Jak poinformowała w poniedziałek policja – ojciec z Teksasu postrzelił dwóch mężczyzn podejrzanych o usiłowanie napadu, kiedy zbliżyli się do jego SUV-a, w którego wnętrzu znajdowała się jego żona i dwójka dzieci.
Jak informuje „New York Post” – para przyjechała do domu tuż po północy w niedzielę wieczorem, kiedy do pojazdu podeszło dwóch nastolatków. Biuro szeryfa powiatu Harris poinformowało, że podejrzani próbowali otworzyć tylne drzwi pojazdu, gdzie siedziało dwoje dzieci.
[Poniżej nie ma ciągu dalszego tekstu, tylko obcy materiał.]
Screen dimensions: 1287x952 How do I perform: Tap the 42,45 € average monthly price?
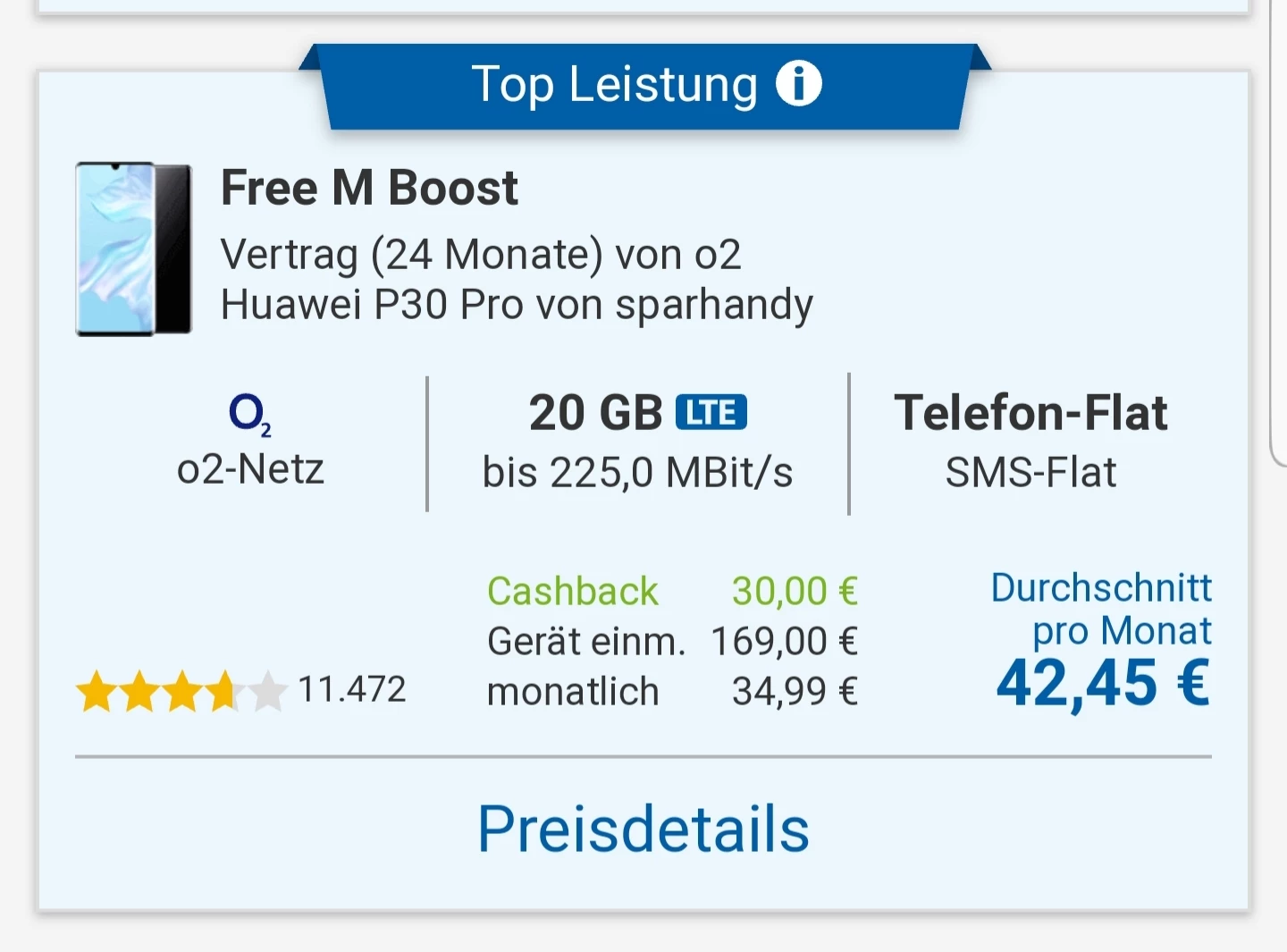pyautogui.click(x=1103, y=683)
„Dorosły mężczyzna obawiał się o bezpieczeństwo swojej rodziny, oddał strzały i trafił obu podejrzanych” – napisał w oświadczeniu szeryf Ed Gonzalez. Żona – która prowadziła pojazd – odjechała z miejsca, kiedy zaczęła się strzelanina, aby oddalić się od podejrzanych.
„Po strzelaninie podjechał samochód prowadzony przez [nieznanego] mężczyznę, którego kierowca prawdopodobnie był z podejrzanymi. Obaj ranni podejrzani zostali przewiezieni do szpitali prywatnymi pojazdami. Obaj to nastolatkowie w wieku 16 lat. Mówi się, że obaj są stabilne stanie” – dodał Gonzalez.
Policja nie ujawniła żadnych informacji umożliwiających identyfikację ojca ani jego rodziny.
Śledczy twierdzą, że mężczyzna miał prawo otworzyć ogień do podejrzanych.